Question

How do you evaluate \[\sec \left( {{{\cot }^{ - 1}}\left( { - 2} \right)} \right)\] without a calculator?

Answer 1

Hint: To solve this question first we assume some angle equal to the angle given in the function and then we convert inverse trigonometry function to simple trigonometry function.
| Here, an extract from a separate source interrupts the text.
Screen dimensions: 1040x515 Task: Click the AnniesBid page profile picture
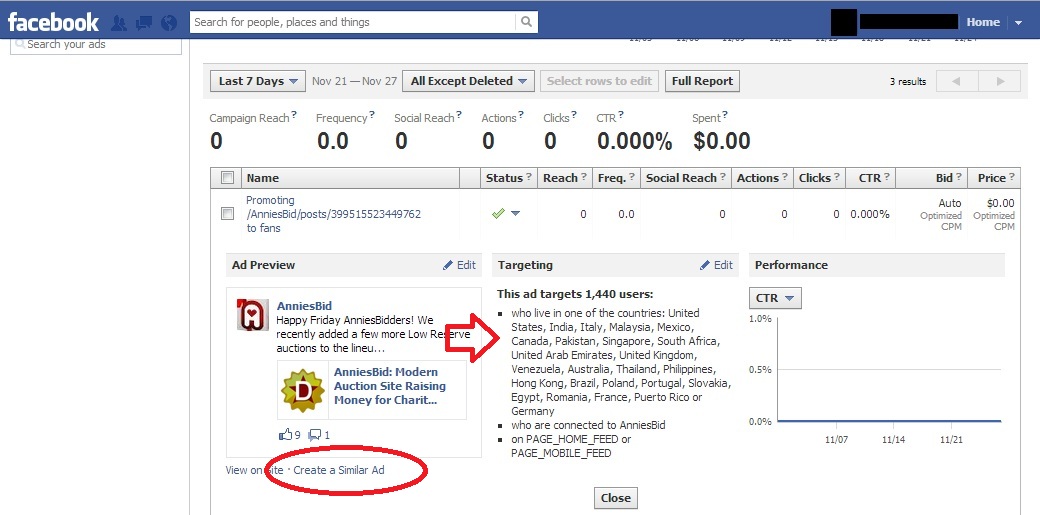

Then we put the value of sec function in terms of tan function and then on further calculation we get the final value of the given expression.

Complete answer:
To find,
The value of the given expression \[\sec \left( {{{\cot }^{ - 1}}\left( { - 2} \right)} \right)\].
Let the value of the given expression is-
\[x = \sec \left( {{{\cot }^{ - 1}}\left( { - 2} \right)} \right)\] …….(i)
Let \[x = \sec \theta \] ……(ii)
On comparing equation (i) and (ii) the value of \[\theta \] is
\[\theta = {\cot ^{ - 1}}\left( { - 2} \right)\]
Now taking cot function both side
\[\cot \theta = \cot ({\cot ^{ - 1}}( - 2))\]
We know that \[\cot ({\cot ^{ - 1}}\theta ) = \theta \]
On putting this equation in the obtained equation
\[\cot \theta = - 2\]
Now on converting it into tan function we know that \[\tan \theta = \dfrac{1}{{\cot \theta }}\]
\[\tan \theta = - \dfrac{1}{2}\]
Now in order to find the value of \[x\] we have to find the value of \[\sec \theta \].
So now we have to express sec function in terms of tan function.
\[x = \sec \theta \]
Now using the identity of trigonometry \[1 + {\tan ^2}\theta = {\sec ^2}\theta \]
\[x = \sqrt {1 + {{\tan }^2}\theta } \]
Now putting the value of the \[\tan \theta \]
\[x = \sqrt {1 + {{\left( { - \dfrac{1}{2}} \right)}^2}} \]
Onn further calculations
\[x = \sqrt {1 + \dfrac{1}{4}} \]
On taking LCM
\[x = \sqrt {\dfrac{{4 + 1}}{4}} \]
\[x = \sqrt {\dfrac{5}{4}} \]
On simplifying
\[x = \dfrac{{\sqrt 5 }}{2}\]
Final answer:
The value of the given expression is \[\sec \left( {{{\cot }^{ - 1}}\left( { - 2} \right)} \right)\] is-
\[ \Rightarrow x = \dfrac{{\sqrt 5 }}{2}\]

Note:
To solve these types of questions we must know all the identities and the formula of trigonometry and inverse trigonometry. Always try to take a variable as an angle to the inverse part. Students commit mistakes in making inverse trigonometry to simple trigonometry functions. And they are unable to use their identity. We also find the value of sec function directly from the value of the tan function by using the Pythagoras theorem on a right angle triangle.